"I say, I wonder why you don't give up playing base ball, since you find so little fun in it. 'Pears to me you are all the time out 'o sorts—like. You don't enjoy good health, Ben, and that's what is the matter along of you. Now, why do you think that the Calumets are going to get away with us, to-morrow?"

But before Ben could form a reply and cover the confusion that crept over his face, Neddie Ellis, who was the universal favorite of the club, broke in with, "Oh, I say, boys, do you know what these Chicago people call us? why they call us 'The Cats.' That's short for Catalpas, I suppose. We ought to call the Calumets 'The Cads,' and I guess that would be getting even."

Under cover of the laugh which this sally raised, Hiram, Larry, and young Heaton departed to fulfil their engagement on the north side, Ben Burton looking after them with a darkened countenance.

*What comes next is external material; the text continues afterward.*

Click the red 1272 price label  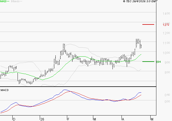165,25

"Ben is angry because he is not invited to Judge Morris's," said Larry, as the three young fellows stepped lightly off in search of a street car. "He has a jealous temper, and the least thing that looks like a slight sets him off."

"Well," said Albert, "Alice said that the Judge would have liked to have invited the whole nine, if he had had room to entertain them properly; but he hadn't, and so he invited only those with whom the governor was most acquainted."

"To say nothing of Miss Alice?" added Hiram, slyly.

Albert admitted that Miss Alice's wishes were consulted in the matter, and that it was only natural that she, being a visitor, should indicate her preferences in the matter.

"What does it signify, anyhow?" said Larry, a little impatiently. "It seems to me that Ben Burton is ready to fly out at the least provocation. I almost wish we had never thought of going over to Judge Morris's. I am sure I have tried my level best to keep the peace with Ben, but he seems to grow more and more cantankerous every day. To think of raising a breeze over such a trifle as this of our going out to dinner without him! It makes me ashamed of my companionship with him."

The conversation was stopped by their entering a street car where they were entertained by the audible comments of the passengers on the wonderful game that had been played that afternoon. Base ball in Chicago is one of the favorite pastimes of the people. But there was so much of the element of unexpectedness in the result of that day's game that it set the tongues of everybody to wagging. Unknown and in silence, the champions of the Catalpa Nine heard themselves and their playing discussed with great freedom and animation. The general verdict was that "The Cats" would, next day, receive their reward in the shape of a "basket of goose eggs" with which they would depart for home, sadder and wiser for their visit.

"What do you think of that for an opinion, Larry?" asked Hiram, laughingly, as they alighted from the car, one block from their destination. "What do you think of the woman in the corner who said that the Calumets were only encouraging us on to our defeat?"